Covolume of the row span of a matrix and of the kernel of a matrix Let $L$ be a $k$-dimensional lattice in $\mathbb{R}^n$. The covolume
$\hbox{CoVol}(L)$ of $L$ is the $k$-dimensional volume of a
fundamental domain for $L$, i.e., the volume of the parallelopiped
spanned by a $\mathbb{Z}$-basis for $L$. Now let $m<n$, let $A$ be an
$m$-by-$n$ matrix with coordinates in $\mathbb{Z}$ and with
$\hbox{rank}(A)=m$, and let $\hbox{Minor}(A)$ denote the set of
$m$-by-$m$ minors of $A$. I'd like a reference for the following two
formulas, which must be standard results, but I didn't find them on a
quick look at a couple of references.
$$
  (1)\qquad
  \hbox{CoVol}\bigl(\hbox{Row Span}(A)\bigr) = \sqrt{\det(A\cdot {}^t\!A) }
  = \sqrt{\sum_{B\in\text{Minor}(A)} \det(B)^2}.
$$
Let $\phi_A:\mathbb{Z}^n\to\mathbb{Z}^m$ be the linear transformation
$\phi_A(\boldsymbol{w})=\boldsymbol{w}A$ associated to the matrix $A$.
Then $\hbox{Ker}(\phi_A)$ is an $(n-m)$-dimensional lattice whose covolume
is given by the formula
$$
  (2)\qquad
  \hbox{CoVol}\bigl(\hbox{Ker}(\phi_A)\bigr)
  = \frac{\hbox{CoVol}\bigl(\hbox{Row Span}(A)\bigr)}
         {\gcd\bigl\{\det(B) : B\in\hbox{Minor}(A)\bigr\}}.
$$
 A: Equality (2) can be proved through the Smith Normal Form of $A$. I am pretty sure there is a simpler proof then the one below.
One can decompose $A$ into: $A = U D V^t$ where $D = ( \hat{D}\,\, \left|\right.\,\, {0}_{m \times (n-m)})$, $\hat{D}$ is diagonal $m \times m$, $\hat{d}_{ii} = \delta(i)/\delta(i-1)$, and $\delta_i$ is the gcd of the $i \times i$ minor determinants of $A$. The matrices $U$, $V$ are unimodular (of dimensions $m \times m$ and $n \times n$, respectively). 
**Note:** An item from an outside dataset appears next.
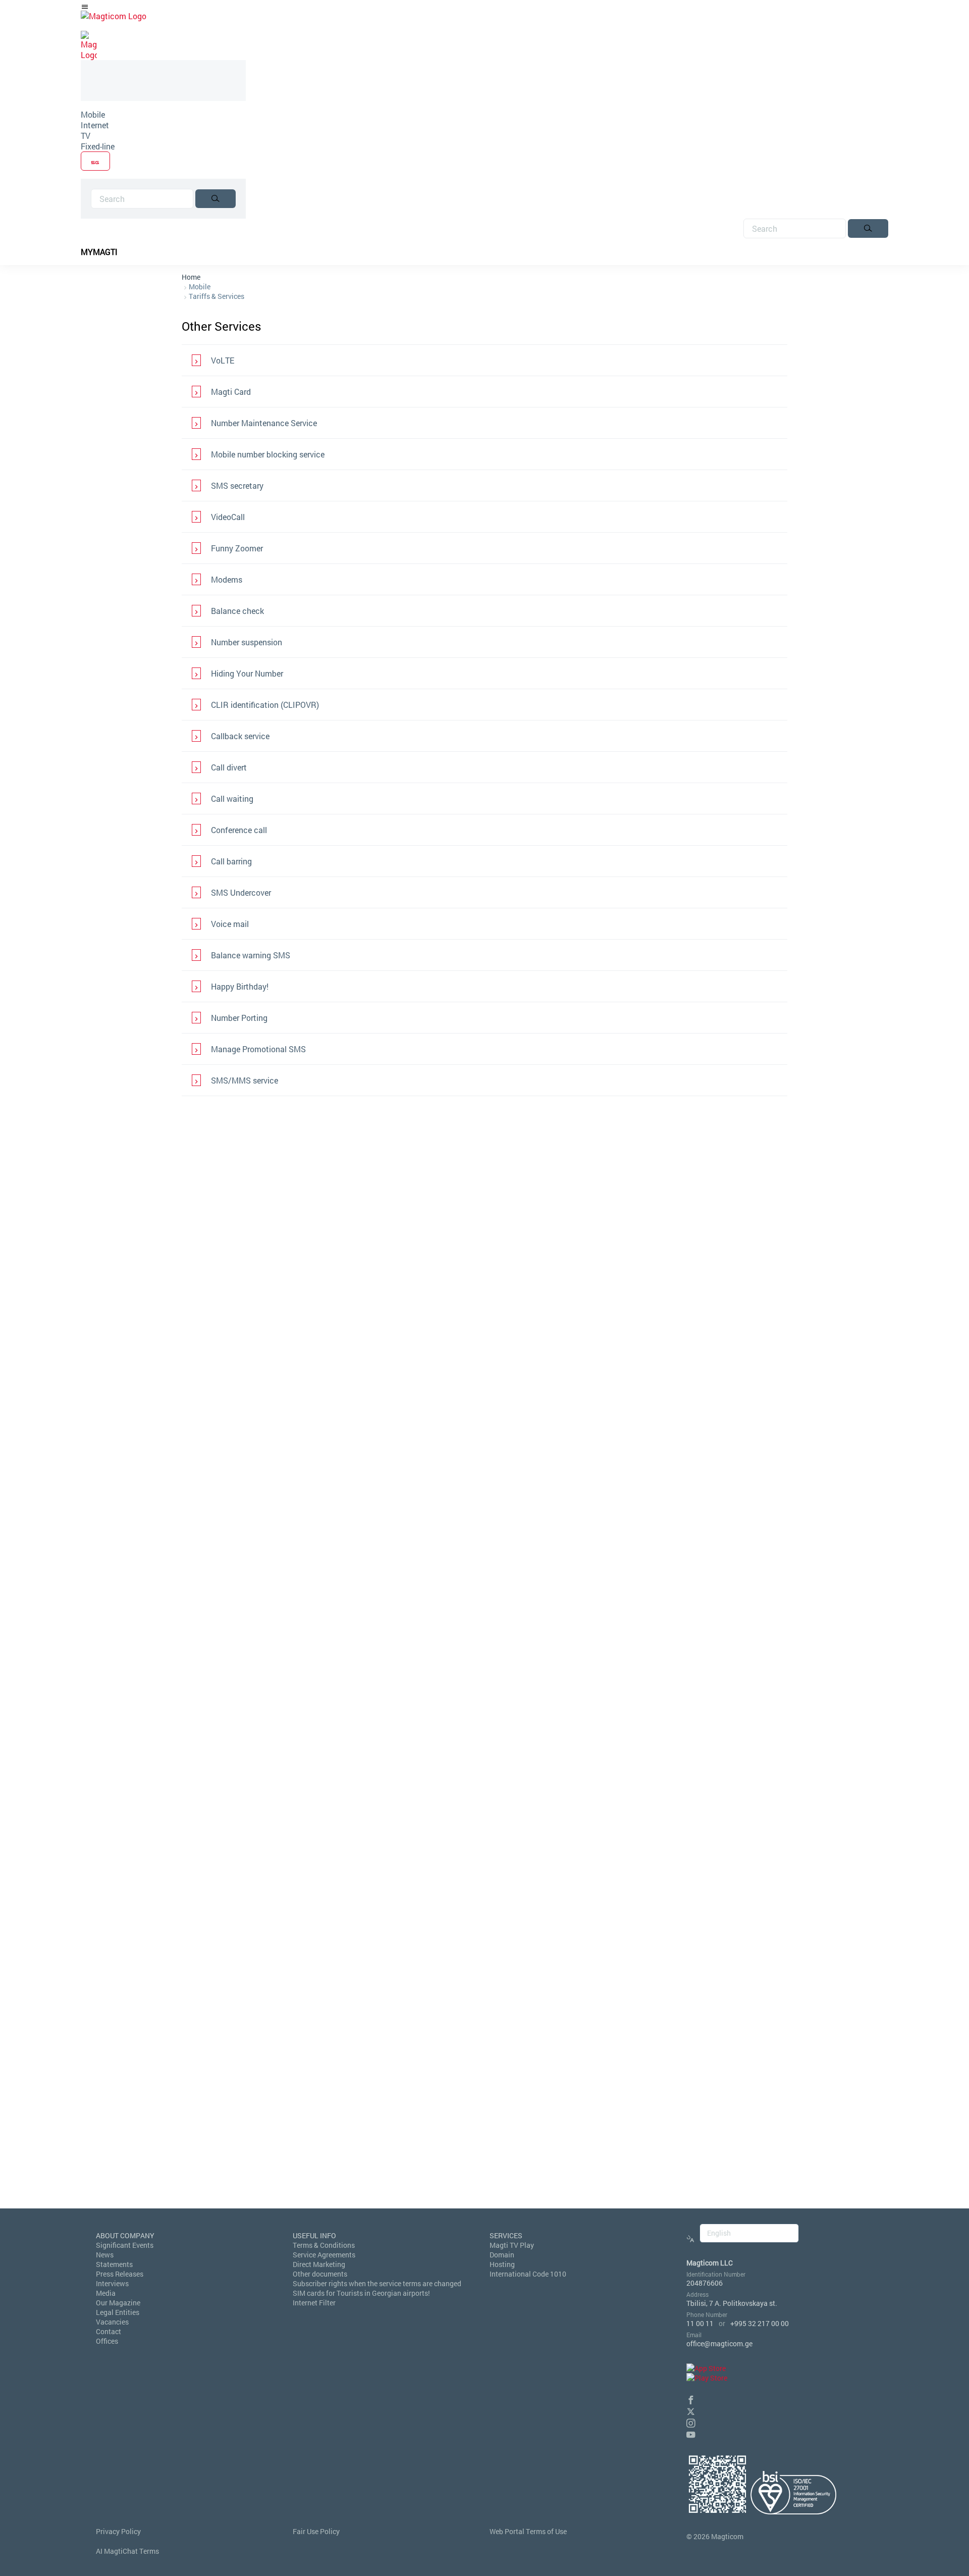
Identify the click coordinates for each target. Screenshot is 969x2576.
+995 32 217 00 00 (759, 2323)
Since $m < n$, partitioning $V= \left(\begin{array}{c} V_1 \\ V_2 \end{array}\right)$, where $V_1$ has dimensions $m \times n$, gives us $A = U \hat{D} V_1$, from where we have
$$\mbox{CoVol}(\mbox{RowSpan}(A))= \sqrt{\det{ A A^t}} = \det(\hat{D})\sqrt{\det(V_1 V_1^t)}.$$
But ${\det(\hat{D})} = \delta_m = \gcd(\det B: B \in\mbox{Minor}(A))$. Hence it is only left to prove that $\sqrt{\det(V_1 V_1^t)} = \mbox{CoVol}(\ker(\phi_A))$ (I am (re)-defining $\ker(\phi_A) = \left\{w \in\mathbb{Z}^n: Aw = 0\right\}$). It is not hard to see that $\ker(\phi_A) = \mathbb{Z}^n \cap V_1^\perp$, where $V_1^\perp$ is the subspace orthogonal to the rows of $V_1$. From this characeterisation (p.166 of Conway and Sloane's book 1), we show that  $\sqrt{\det(V_1 V_1^t)} = \mbox{CoVol}(\ker(\phi_A))$.
1 Sphere Packings, Lattices and Groups, 3rd Ed.
A: Yes, you can find this and many related results in this paper of mine:
MR2356429 (2008k:52012) Reviewed 
Rivin, Igor(1-TMPL)
Surface area and other measures of ellipsoids. (English summary) 
Adv. in Appl. Math. 39 (2007), no. 4, 409–427. 
52A38 (28A75 33C65 60F99)